- [Provided material]
──────────────────────────────

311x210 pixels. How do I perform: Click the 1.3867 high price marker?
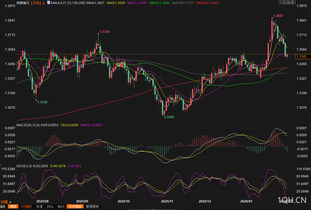tap(278, 16)
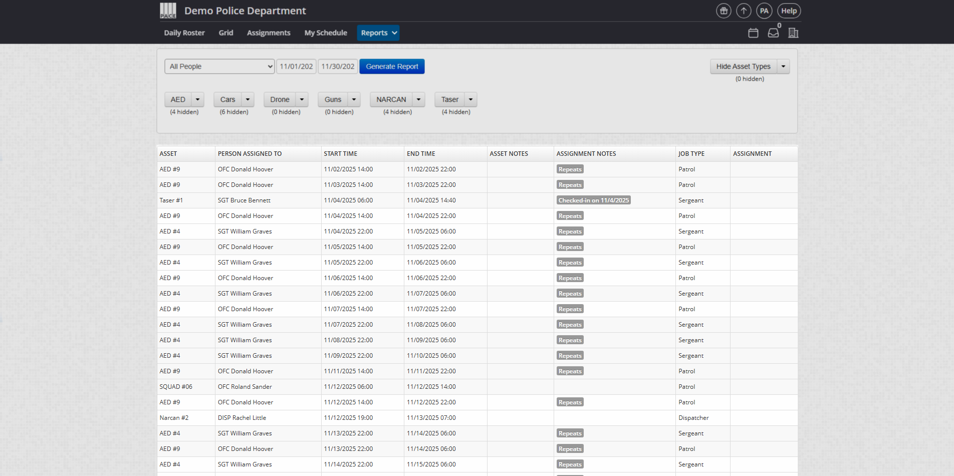
Task: Toggle the Cars asset type button
Action: click(227, 100)
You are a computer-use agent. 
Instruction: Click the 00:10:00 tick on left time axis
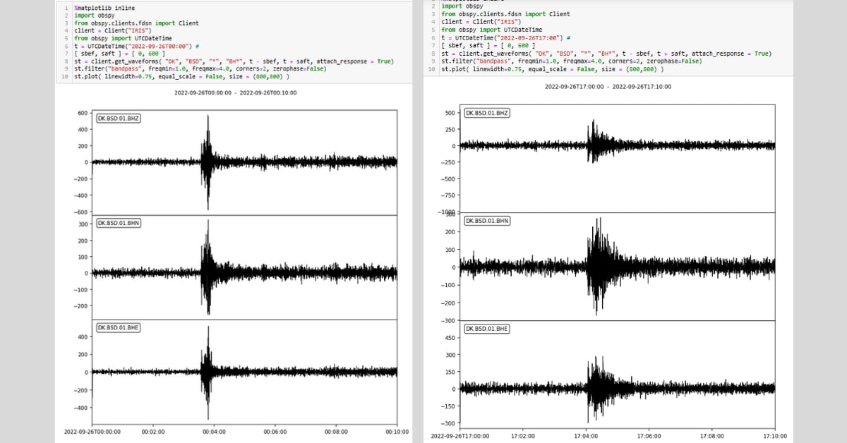tap(396, 432)
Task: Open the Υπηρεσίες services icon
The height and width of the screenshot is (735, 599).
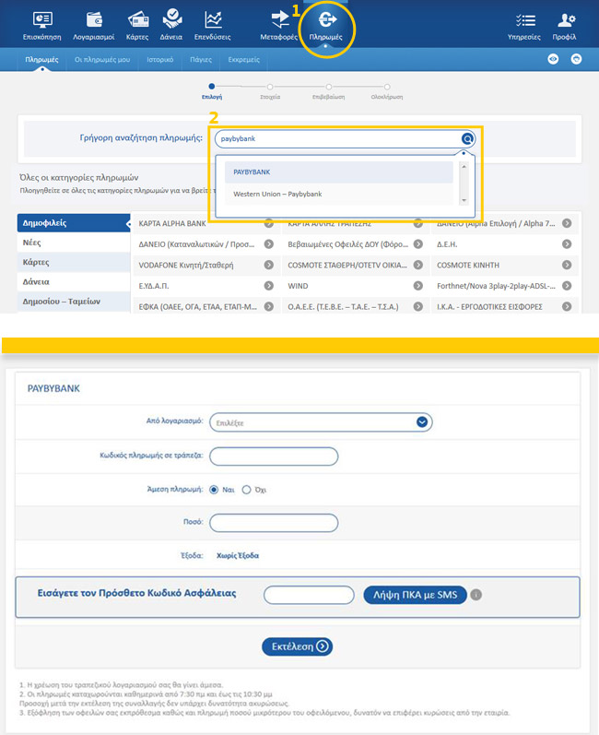Action: (x=526, y=19)
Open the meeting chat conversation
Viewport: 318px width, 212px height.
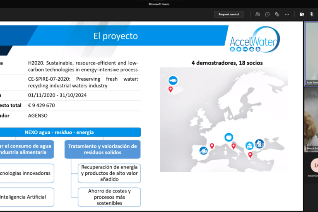click(x=267, y=14)
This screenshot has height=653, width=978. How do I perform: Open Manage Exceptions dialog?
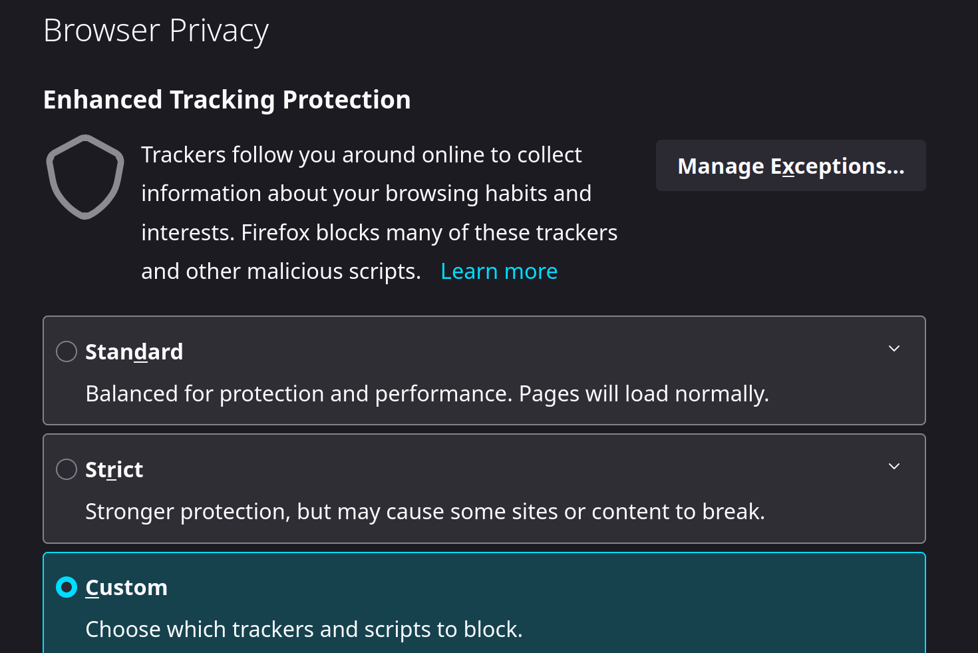(790, 166)
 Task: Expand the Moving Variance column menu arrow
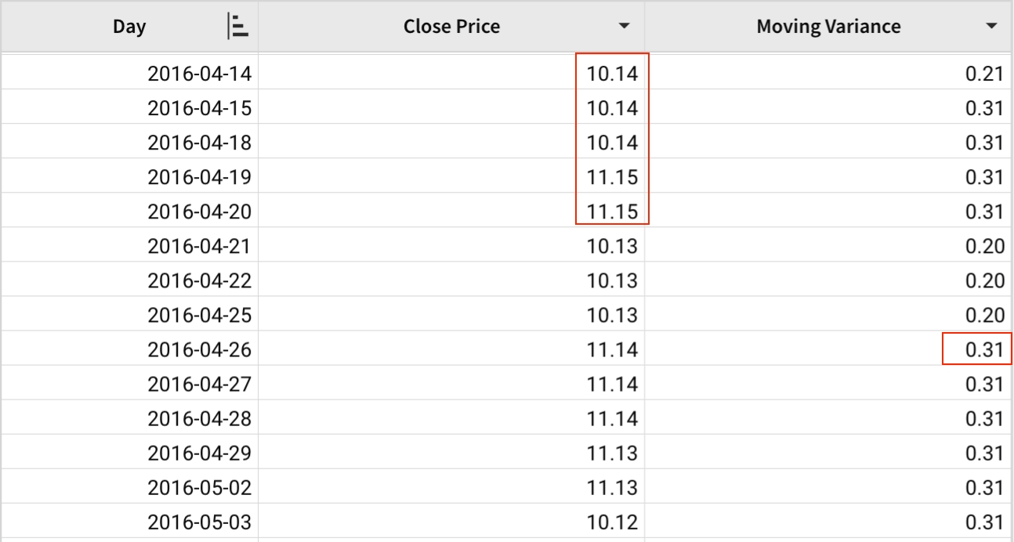pyautogui.click(x=992, y=27)

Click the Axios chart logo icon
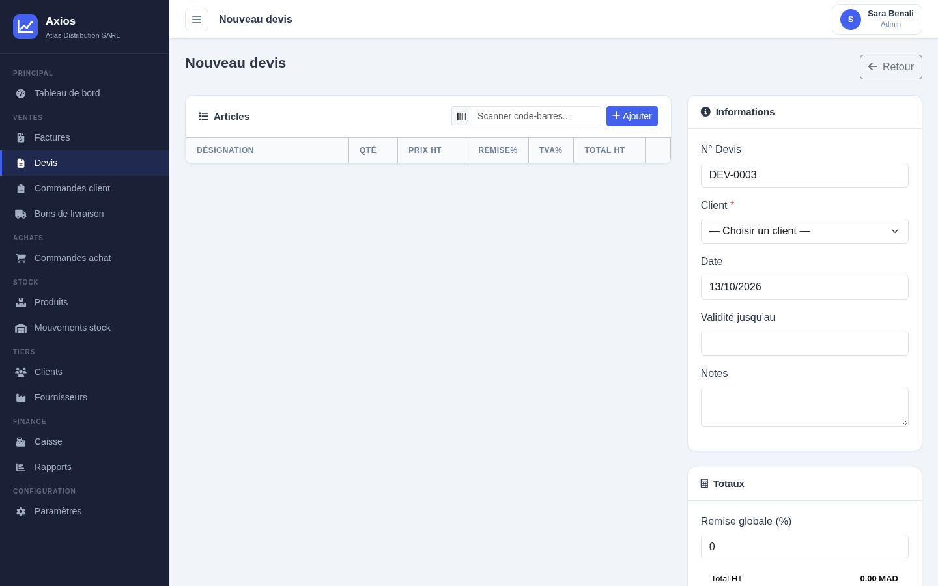[25, 27]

──────────────────────────────

- [Required work] Only an exact copy belongs in the answer: the lines from the one containing "Viewport: 318px width, 212px height." through the end of the records, both ends included, minus the pictures.

- [Solution for this task]
Viewport: 318px width, 212px height.
click(x=267, y=14)
This screenshot has height=653, width=978. How do I perform: Open Manage Exceptions dialog?
(790, 166)
 Task: Expand the Moving Variance column menu arrow
pyautogui.click(x=992, y=27)

Click the Axios chart logo icon
[25, 27]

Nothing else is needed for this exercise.